Temeroso:
Es
una persona que se siente insegura, lo que le lleva a ser extremadamente
celosa de su parcela de poder. Tiene miedo a que alguien le pueda
hacer sombra y ello le lleva a rodearse de gente mediocre. Es una
persona acomplejada, el miedo a mostrar debilidad le lleva a rechazar
consejos, a no escuchar, a no permitir que la gente de su equipo brille.

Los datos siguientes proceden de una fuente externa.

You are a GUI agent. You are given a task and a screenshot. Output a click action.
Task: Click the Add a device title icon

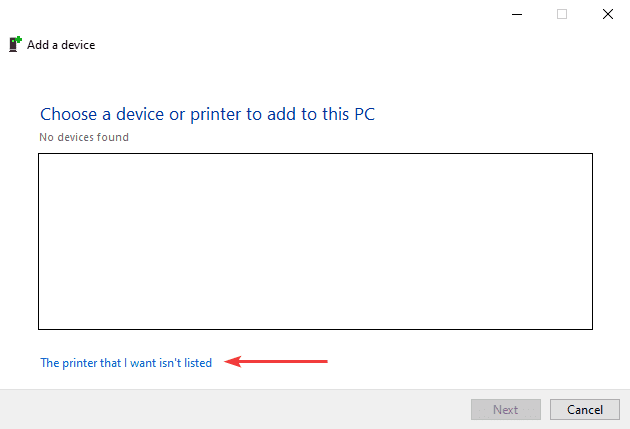tap(15, 44)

Este tipo de persona termina siendo despreciado por su equipo.
Apagado:
Un líder
apagado difícilmente va a ser capaz de generar entusiasmo en
su equipo. Si el líder carece de energía, de optimismo,
de empuje poco va a poder motivar a sus compañeros.
Rehuye el Riesgo:
El Líder
debe luchar por unos objetivos, unas metas difícilmente alcanzables;
esto le obliga a transitar por caminos desconocidos, a asumir riesgos.
La persona
que evita el riesgo a toda costa es un conformista que se contenta
con lo que tiene y que difícilmente va a ser capaz de conducir
la institución a ningún destino interesante. En un mundo
tan cambiante como el actual, no moverse es sinónimo de perder.
Deshonesto:
Cuando el directivo
carece de unos sólidos principios éticos no es de extrañar
que termine cometiendo injusticias. El
equipo difícilmente va a seguir a una persona de la que no
se fía; más bien terminará despreciándola.
Falta de Visión:
El Líder
consigue el apoyo de la organización a cambio de ofrecerle
un proyecto realmente estimulante: El Líder vende ilusiones.
Si el jefe
carece de proyecto, ¿Qué es lo que le va a ofrecer a
su equipo?, ¿Continuidad? Eso lo puede hacer cualquiera. Además,
como ya se ha señalado, la continuidad es hoy en día
la vía más rápida hacia la desaparición.
Egoísta:
Una persona cuya
principal (y a veces única) preocupación son sus propios
intereses difícilmente va a conseguir el apoyo de su equipo.
Los trabajadores
se darán cuenta inmediatamente del riesgo que corren confiando
su destino a esta persona, por lo que tratarán por todos los
medios de apartarlo de la dirección.
Iluminado:
El Líder
es una persona que se adelanta al futuro, pero manteniendo siempre
los pies en la tierra, sin dejar de ser realista. Si
los objetivos que propone El Líder son a todas luces utópicos,
la gente perderá su confianza en él. El puesto de trabajo
es un tema muy serio y la plantilla no va a permitir embarcarse en
aventuras con final incierto. Un
iluminado puede poner en riego el futuro de la Institución.
Autoritario:
El Jefe que basa
su dirección en el empleo del miedo puede conseguir a veces
muy buenos resultados en el corto plazo, pero termina inexorablemente
dañando a la organización.
Los miembros de su equipo aprovecharán la mínima oportunidad
para cambiar de trabajo. Nadie soporta a un tirano. El
ambiente que genera es muy tenso, la gente actuará sin iniciativa,
irá al trabajo sin entusiasmo, y así difícilmente
va a ser capaz de dar lo mejor de sí.